Fri, Sep 04, 2009 - Page 6 News List

World News Quick Take

AGENCIES

■ISRAEL

Program can decipher texts

Researchers say they have developed a computer program that can decipher previously unreadable ancient texts and possibly lead the way to a Google-like search engine for historical documents. The program uses a pattern recognition algorithm similar to those law enforcement agencies have adopted to identify and compare fingerprints. But in this case, the program identifies letters, words and even handwriting styles, saving historians and liturgists hours of sitting and studying manuscripts. By recognizing such patterns, the computer can recreate with high accuracy portions of texts that faded over time or even those written over by later scribes, said Itay Bar-Yosef, one of the researchers from Ben-Gurion University of the Negev.

■ITALY

Qaddafi orders rocket car

How do you celebrate a coup that gave you 40 years in power? For Muammar Qaddafi, the answer is simple: Order a rocket car. An Italian company said on Wednesday that the Libyan leader wanted an ultra-safe car as sleek as a rocket to celebrate the anniversary of the 1969 coup that brought him to power — so that’s what they made for him. The “Rocket” is an “elegant sedan” 5.5m long and 1.8m wide, with a 3 liter, V-6 gasoline engine. It can go hundreds of kilometers on a flat tire. Car design company Tesco TS SpA said Qaddafi asked that Libyan materials including marble, leather and fabric be used. The car was unveiled earlier this week in Tripoli at the end of an African Union summit. Qaddafi already owns one rocket car, which he bought 10 years ago when he marked 30 years in power. At the time, Libya said the vehicle was the safest in the world.

■RUSSIA

Moscow may banish show

The fabled beauty of the Kremlin’s golden onion domes dusted with winter snow may be a thing of the past under a scheme by the Moscow mayor reported by newspapers yesterday to banish snow. “Why don’t we keep this snow outside the Moscow city limits?” the Izvestia and Gazeta dailies quoted Mayor Yuri Luzhkov — who has a well-established track record of micro-managing Moscow’s weather — as saying this week. “For the countryside, this means more moisture and bigger harvests. And for us, less snow,” Luzhkov said, adding that Moscow already relies on cloud-seeding techniques to guarantee clear skies on holidays. Under Luzhkov’s proposal, the skies would be cleared whenever snow-laden clouds approach Moscow.

■SPAIN

Referendum raises hackles

Lawyers representing the government have lodged a legal appeal against plans by a village in northeastern Catalonia to stage a referendum on independence for the region, judicial sources said on Wednesday. Arenys de Munt, a village of just 8,000 near Barcelona, has called the non-binding referendum for Sept. 13. The initiative — launched by a separatist association — is backed by all parties in the village council bar Prime Minister Jose Luis Rodriguez Zapatero’s Socialists.

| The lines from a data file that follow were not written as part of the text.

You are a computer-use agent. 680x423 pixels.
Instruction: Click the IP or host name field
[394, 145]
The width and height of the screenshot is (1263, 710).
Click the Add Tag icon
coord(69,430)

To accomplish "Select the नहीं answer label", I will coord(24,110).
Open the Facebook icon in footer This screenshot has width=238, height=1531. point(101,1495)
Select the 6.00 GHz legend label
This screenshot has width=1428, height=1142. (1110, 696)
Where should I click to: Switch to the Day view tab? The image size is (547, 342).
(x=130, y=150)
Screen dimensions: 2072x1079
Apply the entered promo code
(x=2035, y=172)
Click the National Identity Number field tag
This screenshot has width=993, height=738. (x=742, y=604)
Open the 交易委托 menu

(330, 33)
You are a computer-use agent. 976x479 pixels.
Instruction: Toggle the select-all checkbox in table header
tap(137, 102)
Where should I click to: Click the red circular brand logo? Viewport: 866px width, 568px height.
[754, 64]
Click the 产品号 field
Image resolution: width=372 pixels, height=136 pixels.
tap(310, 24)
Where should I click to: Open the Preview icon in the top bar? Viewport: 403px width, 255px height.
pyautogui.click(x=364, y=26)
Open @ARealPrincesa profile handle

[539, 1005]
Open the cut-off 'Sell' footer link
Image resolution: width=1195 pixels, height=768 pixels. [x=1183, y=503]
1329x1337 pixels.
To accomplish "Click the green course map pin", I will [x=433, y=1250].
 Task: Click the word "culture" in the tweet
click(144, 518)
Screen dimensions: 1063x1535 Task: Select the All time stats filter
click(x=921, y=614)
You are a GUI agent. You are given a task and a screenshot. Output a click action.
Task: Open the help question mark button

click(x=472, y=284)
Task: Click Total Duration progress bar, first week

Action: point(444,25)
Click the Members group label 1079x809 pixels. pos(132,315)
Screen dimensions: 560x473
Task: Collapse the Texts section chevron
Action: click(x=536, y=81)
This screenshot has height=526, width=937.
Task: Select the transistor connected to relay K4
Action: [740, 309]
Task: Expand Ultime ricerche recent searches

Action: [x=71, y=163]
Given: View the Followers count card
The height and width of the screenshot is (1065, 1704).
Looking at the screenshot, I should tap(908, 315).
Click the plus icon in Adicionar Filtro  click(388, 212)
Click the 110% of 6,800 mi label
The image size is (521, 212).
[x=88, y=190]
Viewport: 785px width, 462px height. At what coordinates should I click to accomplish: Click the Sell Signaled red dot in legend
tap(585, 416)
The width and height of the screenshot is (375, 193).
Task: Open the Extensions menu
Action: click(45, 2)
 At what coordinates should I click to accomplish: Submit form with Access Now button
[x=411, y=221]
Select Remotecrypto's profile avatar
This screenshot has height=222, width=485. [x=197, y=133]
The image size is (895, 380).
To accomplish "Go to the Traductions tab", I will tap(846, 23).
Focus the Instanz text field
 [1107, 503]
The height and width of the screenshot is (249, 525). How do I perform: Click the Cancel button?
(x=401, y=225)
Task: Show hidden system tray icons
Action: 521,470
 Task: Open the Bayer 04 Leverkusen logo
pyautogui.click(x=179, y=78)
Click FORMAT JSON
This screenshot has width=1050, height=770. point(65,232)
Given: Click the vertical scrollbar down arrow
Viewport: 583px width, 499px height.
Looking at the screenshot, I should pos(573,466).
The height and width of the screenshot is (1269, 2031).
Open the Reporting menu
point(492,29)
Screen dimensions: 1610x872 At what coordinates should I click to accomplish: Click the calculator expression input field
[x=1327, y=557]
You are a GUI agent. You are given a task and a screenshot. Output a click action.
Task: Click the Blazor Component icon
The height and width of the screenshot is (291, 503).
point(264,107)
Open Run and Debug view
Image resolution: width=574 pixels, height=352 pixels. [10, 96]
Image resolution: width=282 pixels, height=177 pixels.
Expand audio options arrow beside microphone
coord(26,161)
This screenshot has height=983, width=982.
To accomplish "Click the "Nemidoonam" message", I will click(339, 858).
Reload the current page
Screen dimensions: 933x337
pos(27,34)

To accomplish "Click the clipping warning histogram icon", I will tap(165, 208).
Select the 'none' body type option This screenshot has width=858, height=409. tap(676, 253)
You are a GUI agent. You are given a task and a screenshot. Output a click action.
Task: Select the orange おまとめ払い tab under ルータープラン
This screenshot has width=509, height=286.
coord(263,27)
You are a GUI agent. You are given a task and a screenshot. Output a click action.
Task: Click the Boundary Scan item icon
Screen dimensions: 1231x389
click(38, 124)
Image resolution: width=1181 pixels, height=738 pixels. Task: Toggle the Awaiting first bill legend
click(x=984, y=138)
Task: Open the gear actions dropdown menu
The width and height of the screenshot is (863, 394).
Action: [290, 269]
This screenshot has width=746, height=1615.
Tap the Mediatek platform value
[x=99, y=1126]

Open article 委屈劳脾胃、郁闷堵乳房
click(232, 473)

The villagers were to be asked whether Catalonia should become an independent state within the EU. Villages cannot call popular votes on anything except local matters, the state lawyers argued, saying that a local vote on a question of national importance could encourage other localities to organize similar polls.

■UNITED STATES

Kennedy writes of remorse

In a posthumous memoir, Massachusetts senator Edward Kennedy writes of fear and remorse surrounding the fateful events on Chappaquiddick Island in 1969, when his car accident left a woman dead, and says he accepted the finding that a lone gunman assassinated his brother, president John F. Kennedy. The memoir, True Compass, is to be published on Sept. 14 by Twelve, with the New York Times obtaining an early copy. Kennedy says his actions on Chappaquiddick on July 18, 1969, were “inexcusable.” He says he was afraid and “made terrible decisions” and had to live with the guilt for more than four decades. Kennedy also wrote that he had a full briefing by Earl Warren, the chief justice on the commission that investigated the Nov. 22, 1963, Dallas shooting. He said he was convinced the Warren Commission got it right and he was “satisfied then, and satisfied now.”